To finally choose the operating point that maximizes the sensitivity at that global specificity level:

$\max_{\bar{\eta}, \eta \in S\left(\pi_0'\right)} \pi_1'$

However this approach would ignore the effect on the expected number of tests, which we characterized earlier in terms of the group-specificity ($\bar{\pi}_0$) and group-sensitivity ($\bar{\pi}_1$). As we saw in the section "Impact of noise on the number of tests performed", decreasing specificity will typically increase the number of expected tests we will need to run, because of the increasing false group positives. So perhaps a more compelling approach would be to:

  1. Set a desired global specificity level
  2. Pick $\bar{\eta}, \eta$ such that we find a good balance between the global-sensitivity ($\pi_1'$), and the expected savings in number of tests performed ($E(\gamma')$).

Conclusions

In this post we have characterized Dorfman's two stage group testing in a noisy setting where we assume both the tests at the first (group) stage and the second (individual) stage are susceptible to make errors.

We have seen that:

  1. We can characterize the expected number of tests in this setup as a function of the group-specificity and the group-sensitivity. As expected, the number of tests will increase with lower specificity, and decrease with lower sensitivity.
  2. We have also characterized the effect of dilution on these quantities in a simple model that allows us to model the impact in the group-ROC as the group size increases
  3. We have characterized the global performance of the two-stage procedure, in terms of the global-specificity and the global-sensitivity, which depend on the first and second stage thresholds. We have characterized this performance in a simple Gaussian model and suggested a strategy to pick the operating thresholds.

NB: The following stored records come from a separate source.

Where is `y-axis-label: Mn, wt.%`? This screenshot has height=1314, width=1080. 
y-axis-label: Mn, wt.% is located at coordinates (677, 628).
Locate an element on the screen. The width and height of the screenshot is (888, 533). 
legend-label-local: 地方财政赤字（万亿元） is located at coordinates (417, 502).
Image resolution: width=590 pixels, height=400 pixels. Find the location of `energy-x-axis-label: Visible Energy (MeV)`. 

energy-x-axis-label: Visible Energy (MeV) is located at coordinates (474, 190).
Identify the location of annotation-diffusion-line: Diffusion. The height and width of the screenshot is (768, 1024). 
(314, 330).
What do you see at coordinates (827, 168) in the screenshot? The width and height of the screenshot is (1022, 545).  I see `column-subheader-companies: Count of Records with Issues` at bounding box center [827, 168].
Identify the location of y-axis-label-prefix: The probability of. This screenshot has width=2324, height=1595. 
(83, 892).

In a subsequent blog post we will investigate the second assumption underlying Dorfman's group testing: "The independence of the individuals within a group, as well as independence of the test's outcome across groups".

Acknowledgements

I would like to thank Aleix Ruiz Villa for reading a draft of this post and spotting a couple of errors, as well as Pere Puig for sharing a few references and fruitful email exchanges on the topic of group testing.